▶ [TEXT PASSAGE]:
Reviewed by Lechuguilla 10 / 10

Excellence Delivered

In what is arguably the best outdoor adventure film of all time, four city guys confront nature's wrath, in a story of survival. The setting is backwoods Georgia, with its forests, mountains, and wild rivers.

The director, John Boorman, chose to use local people, not actors, to portray secondary characters. These locals imbue the film with a depth of characterization unequaled in film history. No central casting "actors" could ever come close to these people's remarkable faces, voices, or actions. I don't recall a film wherein the secondary characters are so realistic and colorful. As much as anything else, it is this gritty realism that makes this film so amazing.

Another strength is the film's theme. Nature, in the wild, can be violent. How appropriate that the setting should be the American South. Very few places in the U.S. are, or have been, as violent as redneck country. In a story about Darwinian survival of the fittest, the film conveys the idea that humans are part of nature, not separate from it.

"Deliverance" is very much a product of its time when, unlike today, Americans expressed concern over a vanishing wilderness. The film's magnificent scenery, the sounds of birds, frogs, crickets, and the roar of the river rapids, combined with the absence of civilization, all convey an environmental message. And that is another strength of the film.

At an entertainment level, the tension gradually escalates, as the plot proceeds. Not even half way into the film the tension becomes extreme, and then never lets up, not until the final credits roll. Very few films can sustain that level of intensity over such a long span of plot.

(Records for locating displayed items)
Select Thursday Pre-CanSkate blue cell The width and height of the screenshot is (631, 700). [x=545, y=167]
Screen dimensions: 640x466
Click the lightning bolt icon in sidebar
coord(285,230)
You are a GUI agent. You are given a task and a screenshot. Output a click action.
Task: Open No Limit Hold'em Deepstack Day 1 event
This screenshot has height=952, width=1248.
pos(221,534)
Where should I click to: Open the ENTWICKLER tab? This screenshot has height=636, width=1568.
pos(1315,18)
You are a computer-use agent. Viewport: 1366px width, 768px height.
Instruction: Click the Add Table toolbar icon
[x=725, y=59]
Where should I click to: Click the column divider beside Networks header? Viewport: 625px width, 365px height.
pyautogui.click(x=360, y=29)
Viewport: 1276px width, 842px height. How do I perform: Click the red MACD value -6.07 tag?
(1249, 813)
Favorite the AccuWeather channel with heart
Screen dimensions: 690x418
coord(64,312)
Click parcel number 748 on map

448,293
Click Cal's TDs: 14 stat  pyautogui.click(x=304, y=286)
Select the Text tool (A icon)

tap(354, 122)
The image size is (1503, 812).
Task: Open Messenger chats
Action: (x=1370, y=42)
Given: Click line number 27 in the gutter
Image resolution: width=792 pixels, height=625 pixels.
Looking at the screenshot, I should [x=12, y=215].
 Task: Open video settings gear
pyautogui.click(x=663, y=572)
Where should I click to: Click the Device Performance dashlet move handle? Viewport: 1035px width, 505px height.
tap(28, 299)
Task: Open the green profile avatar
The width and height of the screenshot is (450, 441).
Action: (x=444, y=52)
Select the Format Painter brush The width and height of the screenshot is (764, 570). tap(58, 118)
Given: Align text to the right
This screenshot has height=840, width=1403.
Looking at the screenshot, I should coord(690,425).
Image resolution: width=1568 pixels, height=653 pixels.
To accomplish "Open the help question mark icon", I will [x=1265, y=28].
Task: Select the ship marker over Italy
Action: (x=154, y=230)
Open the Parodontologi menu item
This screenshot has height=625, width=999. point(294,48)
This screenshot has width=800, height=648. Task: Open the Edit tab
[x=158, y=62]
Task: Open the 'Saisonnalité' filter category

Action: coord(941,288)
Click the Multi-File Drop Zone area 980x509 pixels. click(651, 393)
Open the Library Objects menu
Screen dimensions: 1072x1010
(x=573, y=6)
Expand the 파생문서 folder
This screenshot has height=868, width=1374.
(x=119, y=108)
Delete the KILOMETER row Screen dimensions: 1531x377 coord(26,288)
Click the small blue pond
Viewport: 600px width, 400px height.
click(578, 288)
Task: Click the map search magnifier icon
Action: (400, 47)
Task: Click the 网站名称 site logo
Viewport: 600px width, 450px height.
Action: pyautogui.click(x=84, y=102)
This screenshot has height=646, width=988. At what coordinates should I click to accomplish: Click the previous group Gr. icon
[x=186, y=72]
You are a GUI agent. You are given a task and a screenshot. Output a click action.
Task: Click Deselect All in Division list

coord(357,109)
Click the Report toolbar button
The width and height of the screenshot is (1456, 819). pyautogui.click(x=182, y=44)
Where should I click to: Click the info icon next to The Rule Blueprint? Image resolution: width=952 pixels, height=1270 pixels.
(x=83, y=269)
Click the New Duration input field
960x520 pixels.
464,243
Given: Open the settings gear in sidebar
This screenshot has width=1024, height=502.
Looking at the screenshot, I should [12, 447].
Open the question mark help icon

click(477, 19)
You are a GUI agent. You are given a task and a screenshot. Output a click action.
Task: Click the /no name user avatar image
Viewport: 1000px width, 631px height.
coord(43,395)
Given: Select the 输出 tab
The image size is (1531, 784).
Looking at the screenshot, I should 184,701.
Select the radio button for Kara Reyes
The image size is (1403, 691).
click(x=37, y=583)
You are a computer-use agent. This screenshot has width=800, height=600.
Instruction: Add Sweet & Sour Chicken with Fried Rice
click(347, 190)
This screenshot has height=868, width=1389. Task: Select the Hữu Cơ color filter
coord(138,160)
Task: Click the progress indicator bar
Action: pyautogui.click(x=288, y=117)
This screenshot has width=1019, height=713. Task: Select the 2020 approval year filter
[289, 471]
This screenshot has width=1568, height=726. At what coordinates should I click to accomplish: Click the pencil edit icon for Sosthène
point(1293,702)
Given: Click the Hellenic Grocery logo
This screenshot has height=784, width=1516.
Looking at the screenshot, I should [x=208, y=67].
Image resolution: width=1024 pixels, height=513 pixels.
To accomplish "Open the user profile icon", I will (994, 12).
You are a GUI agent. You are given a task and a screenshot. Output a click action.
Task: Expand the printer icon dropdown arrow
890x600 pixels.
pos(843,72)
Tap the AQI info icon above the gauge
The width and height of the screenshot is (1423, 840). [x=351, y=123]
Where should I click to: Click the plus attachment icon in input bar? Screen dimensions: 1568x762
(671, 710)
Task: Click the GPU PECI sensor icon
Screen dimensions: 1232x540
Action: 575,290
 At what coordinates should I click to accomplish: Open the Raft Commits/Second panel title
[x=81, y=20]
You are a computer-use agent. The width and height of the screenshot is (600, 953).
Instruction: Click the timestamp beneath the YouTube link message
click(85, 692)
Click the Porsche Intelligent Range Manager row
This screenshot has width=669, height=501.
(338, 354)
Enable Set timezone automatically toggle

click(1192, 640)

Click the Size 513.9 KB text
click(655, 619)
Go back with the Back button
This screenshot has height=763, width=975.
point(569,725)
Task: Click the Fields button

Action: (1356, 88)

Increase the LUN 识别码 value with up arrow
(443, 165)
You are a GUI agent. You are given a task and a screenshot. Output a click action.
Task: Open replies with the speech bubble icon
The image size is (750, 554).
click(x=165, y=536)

▶ [SET PROBLEM 1]:
Answer these questions about the film review:
(a) In what region is the film set?
(b) Whom did the director choose to portray the secondary characters?
(c) Which sounds does the review list as part of the film's environmental message?
▶ [SET PROBLEM 2]: Rewrite the entries from their first line through the line containing "Action: (x=444, y=52)", swapping each "Viewport" for "Window" and leaving everything else unchanged.
The film review and the entries have nothing to do with each other.

▶ [PROBLEM SOLUTION 1]:
(a) Backwoods Georgia.
(b) Local people, not actors.
(c) The sounds of birds, frogs, crickets, and the roar of the river rapids.

▶ [PROBLEM SOLUTION 2]:
Select Thursday Pre-CanSkate blue cell The width and height of the screenshot is (631, 700). [x=545, y=167]
Screen dimensions: 640x466
Click the lightning bolt icon in sidebar
coord(285,230)
You are a GUI agent. You are given a task and a screenshot. Output a click action.
Task: Open No Limit Hold'em Deepstack Day 1 event
This screenshot has height=952, width=1248.
pos(221,534)
Where should I click to: Open the ENTWICKLER tab? This screenshot has height=636, width=1568.
pos(1315,18)
You are a computer-use agent. Window: 1366px width, 768px height.
Instruction: Click the Add Table toolbar icon
[x=725, y=59]
Where should I click to: Click the column divider beside Networks header? Window: 625px width, 365px height.
pyautogui.click(x=360, y=29)
Window: 1276px width, 842px height. How do I perform: Click the red MACD value -6.07 tag?
(1249, 813)
Favorite the AccuWeather channel with heart
Screen dimensions: 690x418
coord(64,312)
Click parcel number 748 on map

448,293
Click Cal's TDs: 14 stat  pyautogui.click(x=304, y=286)
Select the Text tool (A icon)

tap(354, 122)
The image size is (1503, 812).
Task: Open Messenger chats
Action: (x=1370, y=42)
Given: Click line number 27 in the gutter
Image resolution: width=792 pixels, height=625 pixels.
Looking at the screenshot, I should [x=12, y=215].
 Task: Open video settings gear
pyautogui.click(x=663, y=572)
Where should I click to: Click the Device Performance dashlet move handle? Window: 1035px width, 505px height.
tap(28, 299)
Task: Open the green profile avatar
The width and height of the screenshot is (450, 441).
Action: (x=444, y=52)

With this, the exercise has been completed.